On average, kids arrive at Manual lagging in reading, but they make up a grade and a half every year they're at the school. (Social studies teacher Santo Nicotera, a fixture at the school, believes teachers could get students reading at the right level if they just had one more year.) According to Pat McQuillan, a University of Colorado professor who's researched the post-busing landscape, the performance of Manual's black and Latino kids has improved relative to the performance of those same groups throughout DPS. And any concerns about rival gangs duking it out in a shared school have not come to pass. The kids who are regularly in class look, well, regular. They're shy about raising their hands to answer questions, they complain about boring classes, they chat whenever they think they can get away with it, they socialize and flirt in the halls, they study -- and most do their best.
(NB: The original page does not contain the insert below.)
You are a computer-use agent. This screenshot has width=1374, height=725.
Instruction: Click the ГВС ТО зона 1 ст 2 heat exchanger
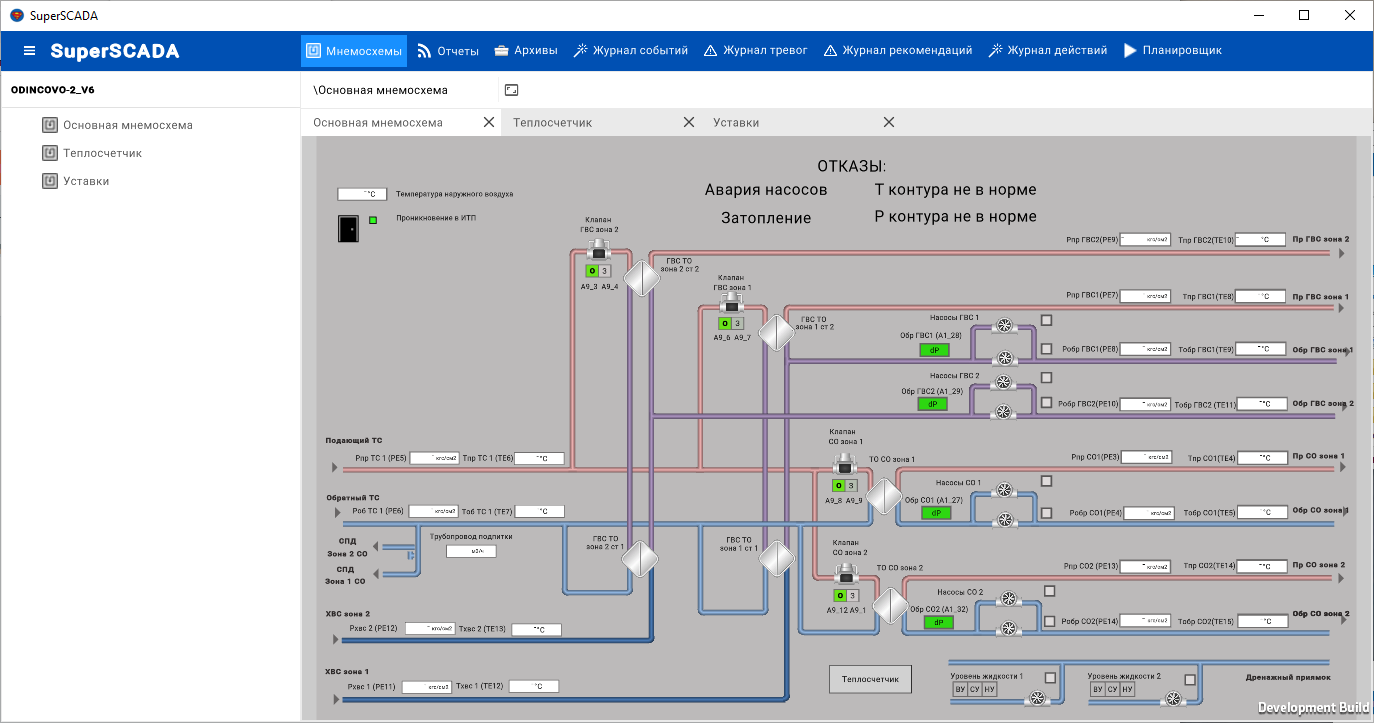click(776, 331)
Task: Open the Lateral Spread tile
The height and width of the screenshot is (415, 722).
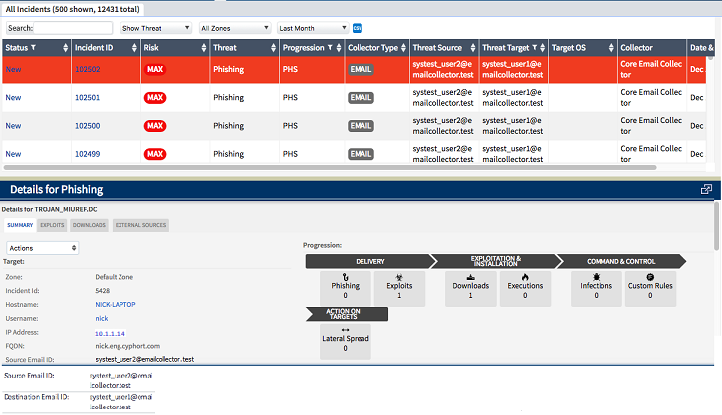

Still, those negative perceptions filter in. Many students say they don't like curricula that only Manual uses -- such as the IMP courses -- because those classes somehow feel remedial, even though the IMP has been deemed one of the best curricula in the country by math teachers. And, while faculty members say the portfolio program is not only unusual for a school with Manual's demographics, but rigorous, students regard it as busywork. No other DPS students do portfolios, so they're naturally suspicious as to why they're singled out. Some students even talk about ditching the CSAP test, because everyone expects them to do badly, anyway. (As it turns out, attendance on test day is excellent.)